The press agent of the "Wizard of Wiseland" was in town Saturday bubbling over with enthusiasm concerning his attraction the "Wizard of Wiseland" which will appear at the Palace Theatre, Thursday, October 7th, 1915. He carries with him real evidence as to the merit of this musical comedy in the shapt of clever notices written by prominent members of the Chicago press, together with the announcement that no show could run one hundred and thirty-eight performances unless it was meritorious. The book is by Bide Dudley, former dramatic editor of the Denver Post and the music score by Chicago Publishing House.

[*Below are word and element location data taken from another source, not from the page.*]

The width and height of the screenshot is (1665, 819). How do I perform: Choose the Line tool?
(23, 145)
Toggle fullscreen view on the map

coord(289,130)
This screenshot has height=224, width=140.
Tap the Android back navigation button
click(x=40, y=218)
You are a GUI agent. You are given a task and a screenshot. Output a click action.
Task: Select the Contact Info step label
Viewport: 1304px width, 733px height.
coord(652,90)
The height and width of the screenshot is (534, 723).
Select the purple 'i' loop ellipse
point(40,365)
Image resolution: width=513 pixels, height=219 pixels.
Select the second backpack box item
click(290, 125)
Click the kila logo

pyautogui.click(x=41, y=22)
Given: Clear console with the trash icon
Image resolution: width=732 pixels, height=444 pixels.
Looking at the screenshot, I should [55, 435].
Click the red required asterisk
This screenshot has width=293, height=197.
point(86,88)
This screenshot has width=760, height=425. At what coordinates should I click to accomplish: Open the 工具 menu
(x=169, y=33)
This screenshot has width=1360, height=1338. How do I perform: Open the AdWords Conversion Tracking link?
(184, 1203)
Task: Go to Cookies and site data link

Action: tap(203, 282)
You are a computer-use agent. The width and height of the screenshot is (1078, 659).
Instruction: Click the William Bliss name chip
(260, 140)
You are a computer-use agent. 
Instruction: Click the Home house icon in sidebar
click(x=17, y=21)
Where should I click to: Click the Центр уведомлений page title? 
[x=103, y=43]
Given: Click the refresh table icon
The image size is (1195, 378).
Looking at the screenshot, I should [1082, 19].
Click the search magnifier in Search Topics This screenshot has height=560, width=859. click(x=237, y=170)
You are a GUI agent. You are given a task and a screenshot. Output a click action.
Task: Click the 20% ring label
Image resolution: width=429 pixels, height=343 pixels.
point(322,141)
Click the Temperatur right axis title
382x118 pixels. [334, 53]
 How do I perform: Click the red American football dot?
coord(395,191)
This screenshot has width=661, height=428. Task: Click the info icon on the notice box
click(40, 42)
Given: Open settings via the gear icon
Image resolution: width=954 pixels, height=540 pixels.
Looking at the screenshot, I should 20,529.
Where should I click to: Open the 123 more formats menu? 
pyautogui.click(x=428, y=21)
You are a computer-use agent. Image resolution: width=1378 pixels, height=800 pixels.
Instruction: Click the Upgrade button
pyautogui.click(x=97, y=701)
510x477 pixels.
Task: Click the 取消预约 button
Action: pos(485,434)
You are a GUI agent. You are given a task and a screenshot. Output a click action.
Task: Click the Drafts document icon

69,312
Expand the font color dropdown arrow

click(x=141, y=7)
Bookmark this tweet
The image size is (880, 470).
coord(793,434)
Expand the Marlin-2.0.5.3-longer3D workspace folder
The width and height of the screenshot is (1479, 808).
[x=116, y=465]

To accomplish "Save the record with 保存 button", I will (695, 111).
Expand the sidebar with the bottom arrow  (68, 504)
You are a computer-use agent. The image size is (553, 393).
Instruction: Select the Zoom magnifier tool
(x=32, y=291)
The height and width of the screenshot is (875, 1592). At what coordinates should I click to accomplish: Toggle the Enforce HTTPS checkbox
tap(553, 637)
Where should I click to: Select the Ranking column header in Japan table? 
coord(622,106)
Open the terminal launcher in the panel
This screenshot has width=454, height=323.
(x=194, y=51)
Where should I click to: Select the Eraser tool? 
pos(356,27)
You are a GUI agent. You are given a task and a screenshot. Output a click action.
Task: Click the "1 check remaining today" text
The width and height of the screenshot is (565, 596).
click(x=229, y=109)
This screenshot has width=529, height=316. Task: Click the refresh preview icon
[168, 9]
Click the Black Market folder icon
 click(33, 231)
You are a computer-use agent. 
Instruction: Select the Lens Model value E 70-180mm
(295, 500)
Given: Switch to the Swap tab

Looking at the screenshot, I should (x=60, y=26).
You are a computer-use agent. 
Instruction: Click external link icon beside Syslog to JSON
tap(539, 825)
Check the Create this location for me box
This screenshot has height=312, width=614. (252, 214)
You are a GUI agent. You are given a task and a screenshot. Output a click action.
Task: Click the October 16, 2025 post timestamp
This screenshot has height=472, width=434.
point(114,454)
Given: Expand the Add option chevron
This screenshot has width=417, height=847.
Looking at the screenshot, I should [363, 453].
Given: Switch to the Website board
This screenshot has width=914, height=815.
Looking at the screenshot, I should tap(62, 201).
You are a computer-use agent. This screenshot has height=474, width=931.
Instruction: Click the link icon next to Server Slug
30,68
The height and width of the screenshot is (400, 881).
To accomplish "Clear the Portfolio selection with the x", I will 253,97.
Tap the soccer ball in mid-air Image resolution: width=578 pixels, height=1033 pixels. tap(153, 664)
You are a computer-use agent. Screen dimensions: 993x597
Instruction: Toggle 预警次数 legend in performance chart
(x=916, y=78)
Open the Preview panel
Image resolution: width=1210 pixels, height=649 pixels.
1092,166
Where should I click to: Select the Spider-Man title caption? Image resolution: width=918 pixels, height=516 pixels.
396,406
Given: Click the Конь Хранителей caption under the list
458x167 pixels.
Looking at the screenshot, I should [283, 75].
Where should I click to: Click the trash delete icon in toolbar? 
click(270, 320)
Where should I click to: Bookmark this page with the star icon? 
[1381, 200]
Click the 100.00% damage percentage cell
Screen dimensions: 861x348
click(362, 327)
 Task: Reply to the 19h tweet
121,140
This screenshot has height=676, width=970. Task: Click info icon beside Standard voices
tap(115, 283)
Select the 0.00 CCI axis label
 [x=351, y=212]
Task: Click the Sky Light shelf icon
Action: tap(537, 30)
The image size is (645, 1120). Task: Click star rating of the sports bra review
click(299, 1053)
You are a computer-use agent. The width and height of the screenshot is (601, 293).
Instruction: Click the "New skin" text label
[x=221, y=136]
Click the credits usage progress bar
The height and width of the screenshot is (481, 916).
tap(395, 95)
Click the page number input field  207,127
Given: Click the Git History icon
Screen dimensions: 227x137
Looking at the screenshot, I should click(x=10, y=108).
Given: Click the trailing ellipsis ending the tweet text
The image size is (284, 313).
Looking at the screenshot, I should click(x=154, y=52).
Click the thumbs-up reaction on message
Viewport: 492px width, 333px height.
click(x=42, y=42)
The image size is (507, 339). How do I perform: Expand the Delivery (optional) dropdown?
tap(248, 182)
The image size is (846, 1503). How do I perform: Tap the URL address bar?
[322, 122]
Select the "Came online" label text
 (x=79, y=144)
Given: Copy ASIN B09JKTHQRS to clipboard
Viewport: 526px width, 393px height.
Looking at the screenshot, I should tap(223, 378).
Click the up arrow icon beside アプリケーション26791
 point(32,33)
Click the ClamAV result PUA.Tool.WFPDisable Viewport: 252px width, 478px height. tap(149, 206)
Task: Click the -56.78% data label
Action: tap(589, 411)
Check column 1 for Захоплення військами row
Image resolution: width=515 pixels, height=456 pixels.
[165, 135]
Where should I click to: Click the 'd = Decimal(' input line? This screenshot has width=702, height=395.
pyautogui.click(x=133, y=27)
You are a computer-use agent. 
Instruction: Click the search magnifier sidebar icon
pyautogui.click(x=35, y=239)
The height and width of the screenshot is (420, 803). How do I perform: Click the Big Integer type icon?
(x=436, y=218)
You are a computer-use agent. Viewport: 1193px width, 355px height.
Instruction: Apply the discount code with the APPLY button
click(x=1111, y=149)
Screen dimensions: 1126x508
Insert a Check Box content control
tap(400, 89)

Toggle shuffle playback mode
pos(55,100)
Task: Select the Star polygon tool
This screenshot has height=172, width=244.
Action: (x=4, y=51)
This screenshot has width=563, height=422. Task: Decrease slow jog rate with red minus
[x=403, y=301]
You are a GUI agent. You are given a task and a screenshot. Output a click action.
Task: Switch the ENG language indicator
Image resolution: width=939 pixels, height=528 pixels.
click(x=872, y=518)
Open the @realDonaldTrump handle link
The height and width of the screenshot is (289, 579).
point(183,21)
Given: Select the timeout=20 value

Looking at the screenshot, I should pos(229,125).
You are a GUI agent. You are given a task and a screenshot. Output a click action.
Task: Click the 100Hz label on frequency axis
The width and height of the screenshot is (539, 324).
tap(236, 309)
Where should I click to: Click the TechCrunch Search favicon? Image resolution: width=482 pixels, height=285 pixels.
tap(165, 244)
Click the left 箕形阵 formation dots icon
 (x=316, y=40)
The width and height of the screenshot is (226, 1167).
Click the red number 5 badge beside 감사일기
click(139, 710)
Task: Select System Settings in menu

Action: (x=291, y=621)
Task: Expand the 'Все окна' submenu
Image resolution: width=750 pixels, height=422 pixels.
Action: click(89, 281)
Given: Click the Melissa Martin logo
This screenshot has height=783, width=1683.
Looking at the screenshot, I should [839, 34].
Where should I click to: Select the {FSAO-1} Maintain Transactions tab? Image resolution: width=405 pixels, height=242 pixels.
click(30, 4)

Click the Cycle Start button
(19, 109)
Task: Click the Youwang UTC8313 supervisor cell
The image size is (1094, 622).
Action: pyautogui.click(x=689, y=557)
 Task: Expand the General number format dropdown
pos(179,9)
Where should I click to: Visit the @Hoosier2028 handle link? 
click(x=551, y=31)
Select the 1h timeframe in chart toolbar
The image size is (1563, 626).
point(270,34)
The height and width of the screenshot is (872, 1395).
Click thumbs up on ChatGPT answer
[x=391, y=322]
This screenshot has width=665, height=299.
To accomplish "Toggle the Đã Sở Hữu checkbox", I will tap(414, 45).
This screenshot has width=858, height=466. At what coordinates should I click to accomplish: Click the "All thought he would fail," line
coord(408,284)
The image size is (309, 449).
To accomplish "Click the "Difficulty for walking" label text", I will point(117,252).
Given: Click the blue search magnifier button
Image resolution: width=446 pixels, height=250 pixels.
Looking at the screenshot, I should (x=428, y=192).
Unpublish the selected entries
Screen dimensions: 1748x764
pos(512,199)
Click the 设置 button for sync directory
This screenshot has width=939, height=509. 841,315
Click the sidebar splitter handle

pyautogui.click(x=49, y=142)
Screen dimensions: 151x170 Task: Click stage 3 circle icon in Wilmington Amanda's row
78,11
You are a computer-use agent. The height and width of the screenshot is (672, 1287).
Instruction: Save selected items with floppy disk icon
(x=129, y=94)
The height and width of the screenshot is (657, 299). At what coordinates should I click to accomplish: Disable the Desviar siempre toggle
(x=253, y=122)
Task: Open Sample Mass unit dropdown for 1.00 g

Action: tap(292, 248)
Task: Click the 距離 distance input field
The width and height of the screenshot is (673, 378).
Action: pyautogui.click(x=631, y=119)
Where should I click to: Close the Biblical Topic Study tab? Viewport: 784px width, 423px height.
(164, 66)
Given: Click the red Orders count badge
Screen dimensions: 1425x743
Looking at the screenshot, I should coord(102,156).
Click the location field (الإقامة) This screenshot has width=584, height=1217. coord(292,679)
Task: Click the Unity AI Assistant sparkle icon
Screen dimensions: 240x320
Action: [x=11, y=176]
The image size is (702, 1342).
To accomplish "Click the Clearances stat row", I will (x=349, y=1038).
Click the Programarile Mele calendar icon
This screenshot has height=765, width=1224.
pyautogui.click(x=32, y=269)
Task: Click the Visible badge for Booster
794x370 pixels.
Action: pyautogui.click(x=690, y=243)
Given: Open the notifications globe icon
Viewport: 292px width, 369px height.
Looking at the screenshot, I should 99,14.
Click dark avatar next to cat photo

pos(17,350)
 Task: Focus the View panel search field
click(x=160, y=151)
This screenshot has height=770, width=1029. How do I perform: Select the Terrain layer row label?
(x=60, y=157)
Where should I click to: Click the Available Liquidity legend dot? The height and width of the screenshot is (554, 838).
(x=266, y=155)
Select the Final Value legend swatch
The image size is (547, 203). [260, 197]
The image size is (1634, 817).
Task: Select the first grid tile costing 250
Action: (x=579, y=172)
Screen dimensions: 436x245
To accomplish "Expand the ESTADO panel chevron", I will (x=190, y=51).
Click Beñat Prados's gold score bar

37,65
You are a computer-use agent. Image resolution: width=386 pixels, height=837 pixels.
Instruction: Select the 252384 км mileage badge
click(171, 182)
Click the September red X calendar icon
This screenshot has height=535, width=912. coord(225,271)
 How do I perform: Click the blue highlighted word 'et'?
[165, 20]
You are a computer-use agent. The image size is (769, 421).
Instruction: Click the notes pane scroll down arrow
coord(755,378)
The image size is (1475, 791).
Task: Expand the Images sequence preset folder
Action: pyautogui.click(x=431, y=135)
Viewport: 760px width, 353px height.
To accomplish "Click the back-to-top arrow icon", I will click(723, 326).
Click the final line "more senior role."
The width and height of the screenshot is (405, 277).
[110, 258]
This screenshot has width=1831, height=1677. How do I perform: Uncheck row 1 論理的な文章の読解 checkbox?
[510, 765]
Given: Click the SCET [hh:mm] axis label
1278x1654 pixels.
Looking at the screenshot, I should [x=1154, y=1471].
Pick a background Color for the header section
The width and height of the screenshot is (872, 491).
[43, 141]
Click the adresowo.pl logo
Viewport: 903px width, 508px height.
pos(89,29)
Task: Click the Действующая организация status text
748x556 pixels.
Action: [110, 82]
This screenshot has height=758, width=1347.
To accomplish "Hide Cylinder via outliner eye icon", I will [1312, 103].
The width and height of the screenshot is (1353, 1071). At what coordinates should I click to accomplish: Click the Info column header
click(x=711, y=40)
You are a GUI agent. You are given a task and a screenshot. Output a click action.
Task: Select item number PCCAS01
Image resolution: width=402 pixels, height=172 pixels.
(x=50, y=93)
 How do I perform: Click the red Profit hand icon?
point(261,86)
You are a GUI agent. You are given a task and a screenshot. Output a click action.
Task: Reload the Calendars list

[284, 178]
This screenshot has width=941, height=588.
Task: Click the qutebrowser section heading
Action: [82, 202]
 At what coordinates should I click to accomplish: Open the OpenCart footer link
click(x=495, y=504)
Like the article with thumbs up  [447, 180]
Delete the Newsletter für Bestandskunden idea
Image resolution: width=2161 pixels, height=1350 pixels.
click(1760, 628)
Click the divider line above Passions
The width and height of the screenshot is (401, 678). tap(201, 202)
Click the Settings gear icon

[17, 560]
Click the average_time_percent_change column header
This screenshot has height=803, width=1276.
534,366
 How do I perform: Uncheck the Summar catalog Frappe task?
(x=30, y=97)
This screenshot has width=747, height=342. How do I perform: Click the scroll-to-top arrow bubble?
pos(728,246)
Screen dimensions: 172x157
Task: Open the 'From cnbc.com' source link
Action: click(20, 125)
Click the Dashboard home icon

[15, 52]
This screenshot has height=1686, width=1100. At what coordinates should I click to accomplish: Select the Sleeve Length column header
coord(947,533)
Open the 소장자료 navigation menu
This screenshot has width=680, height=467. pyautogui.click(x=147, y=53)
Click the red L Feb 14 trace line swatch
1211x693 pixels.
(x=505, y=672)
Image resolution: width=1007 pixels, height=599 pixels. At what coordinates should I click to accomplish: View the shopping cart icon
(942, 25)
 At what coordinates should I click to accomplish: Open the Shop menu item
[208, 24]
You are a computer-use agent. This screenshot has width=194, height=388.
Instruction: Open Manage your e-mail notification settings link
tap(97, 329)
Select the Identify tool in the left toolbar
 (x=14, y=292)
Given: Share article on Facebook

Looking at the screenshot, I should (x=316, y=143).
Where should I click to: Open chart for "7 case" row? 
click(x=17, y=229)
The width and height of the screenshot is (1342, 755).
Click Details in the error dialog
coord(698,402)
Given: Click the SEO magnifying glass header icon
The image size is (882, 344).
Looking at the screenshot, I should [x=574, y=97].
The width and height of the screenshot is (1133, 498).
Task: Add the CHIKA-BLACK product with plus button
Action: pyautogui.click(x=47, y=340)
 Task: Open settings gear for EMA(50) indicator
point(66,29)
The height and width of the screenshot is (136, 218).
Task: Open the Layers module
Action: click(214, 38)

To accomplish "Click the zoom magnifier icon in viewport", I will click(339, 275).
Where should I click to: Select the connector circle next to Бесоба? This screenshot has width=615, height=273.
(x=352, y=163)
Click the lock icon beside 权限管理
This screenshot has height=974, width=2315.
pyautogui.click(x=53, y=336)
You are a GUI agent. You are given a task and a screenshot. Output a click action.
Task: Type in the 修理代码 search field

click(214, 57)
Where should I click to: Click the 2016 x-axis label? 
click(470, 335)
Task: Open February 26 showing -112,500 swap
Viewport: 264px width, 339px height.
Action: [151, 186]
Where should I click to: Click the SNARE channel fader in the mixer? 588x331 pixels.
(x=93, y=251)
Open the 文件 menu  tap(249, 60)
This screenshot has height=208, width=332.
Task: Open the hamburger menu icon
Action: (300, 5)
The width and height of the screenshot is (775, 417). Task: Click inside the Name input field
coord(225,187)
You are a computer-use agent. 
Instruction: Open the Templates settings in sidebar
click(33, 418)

The case employs several well-known prima donnas, soubrettes, tenors, comedians, assisted by a bevy of charming and beautiful chorus girls, while a male quartette will aid in harmonizing the music.

Important News from Outside.

Here is positive proof of good times and the success possible for any article of honest value, when backed by good advertising in the right newspaper.
If there has ever been any question in the minds of our readers regarding the productiveness of the REPORTER as a business building medium, that question is settled definitely now.
We have just received a big contract for advertising space from the Calumet Baking Powder Co., manufacturers of the famous Calumet Baking Powder.
Year after year at this season they make their contracts with the leading publications. They advertise in thousands and thousands of newspapers throughout the country and are in a position to know the value of newspaper publicity.
The absolute purity, the unquestioned wholesomeness and wonderful economy of Calumet Baking Powder, all backed by honest advertising in the right medium has succeeded in building for them a tremendous business and enviable reputation. This year Calumet advertising will be very must different from any of the previous years. One of the country's best character artists has created for Calumet a cute little character which will amuse the youngsters and tell the housewives in his own individual way, how to secure the best results in baking.